> [Exercise brief]
Skip any image you find and restate the rest of the data word for word.

> [Saved entries]
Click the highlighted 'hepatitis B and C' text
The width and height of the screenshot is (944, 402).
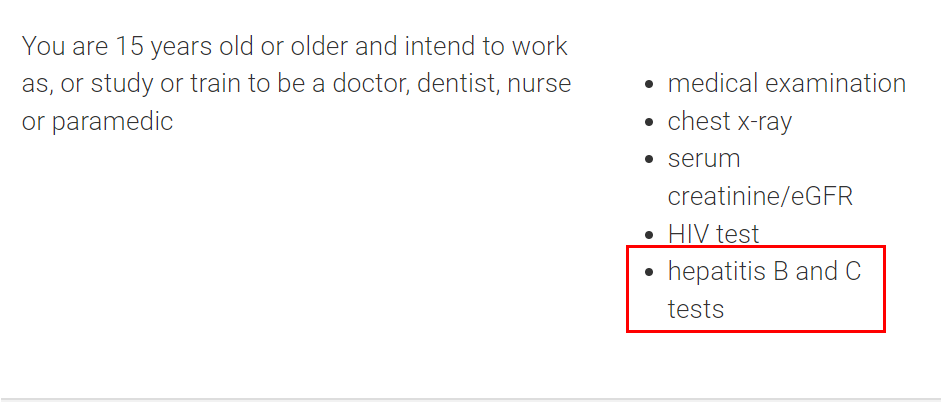(x=765, y=272)
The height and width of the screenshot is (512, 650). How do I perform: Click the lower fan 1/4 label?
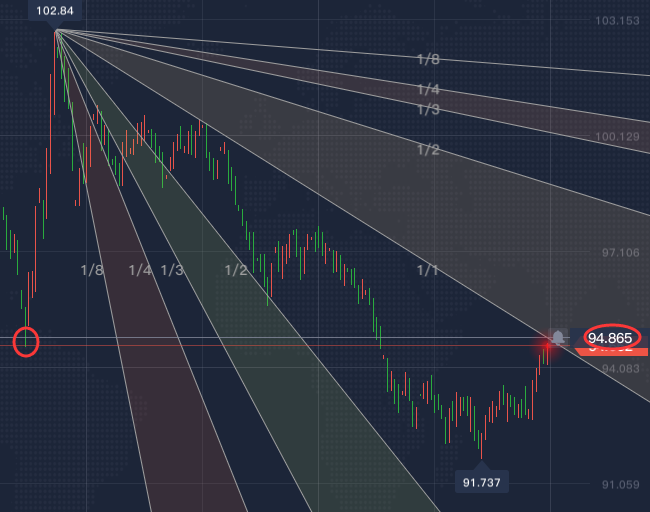click(x=140, y=271)

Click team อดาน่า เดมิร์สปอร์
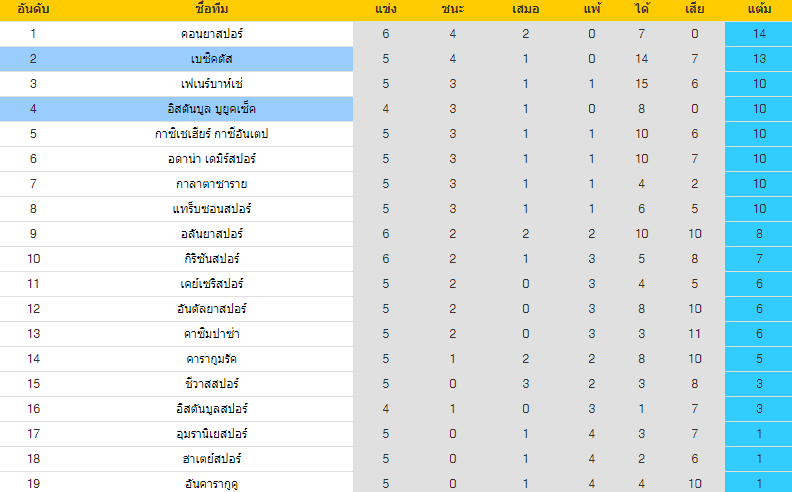[x=212, y=159]
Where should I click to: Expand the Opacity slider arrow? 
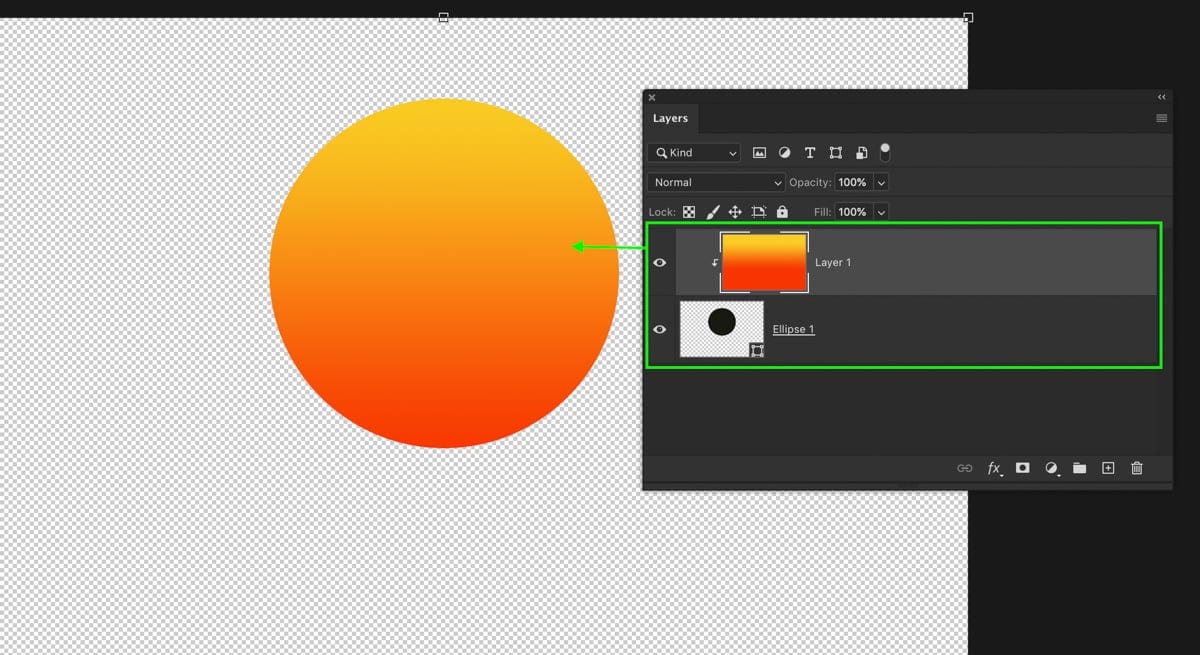[x=881, y=182]
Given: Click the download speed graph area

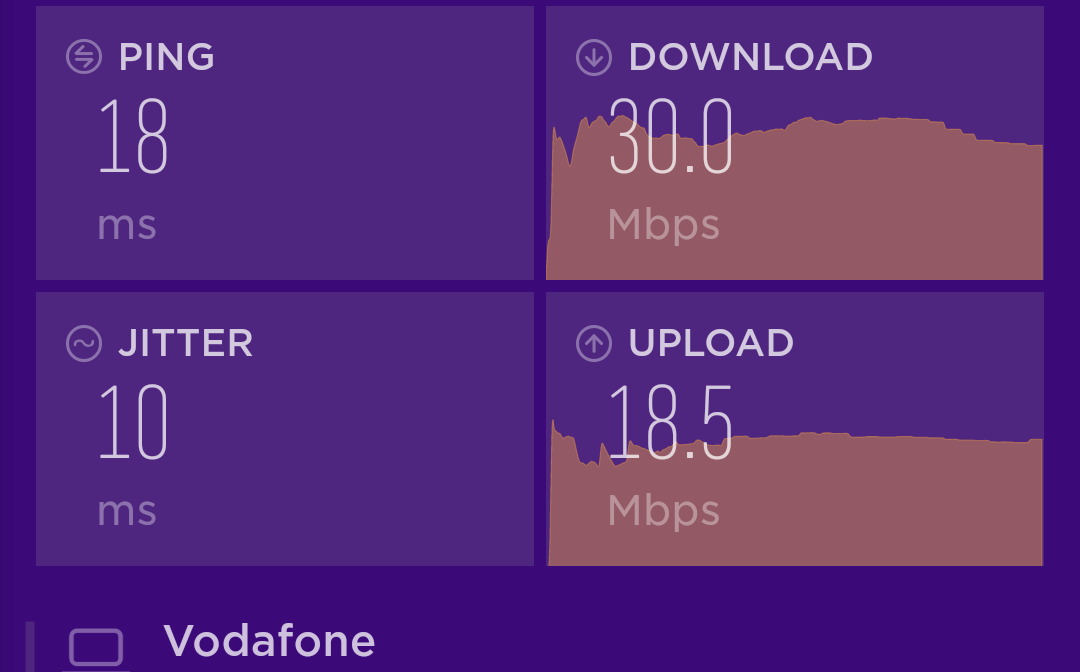Looking at the screenshot, I should pos(795,198).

> [Reply]
Click the highlighted 'hepatitis B and C' text
The width and height of the screenshot is (944, 402).
(x=765, y=272)
The height and width of the screenshot is (512, 650). How do I perform: Click the lower fan 1/4 label?
click(x=140, y=271)

Click team อดาน่า เดมิร์สปอร์
[x=212, y=159]
Where should I click to: Expand the Opacity slider arrow? 
[x=881, y=182]
Given: Click the download speed graph area

Looking at the screenshot, I should pos(795,198).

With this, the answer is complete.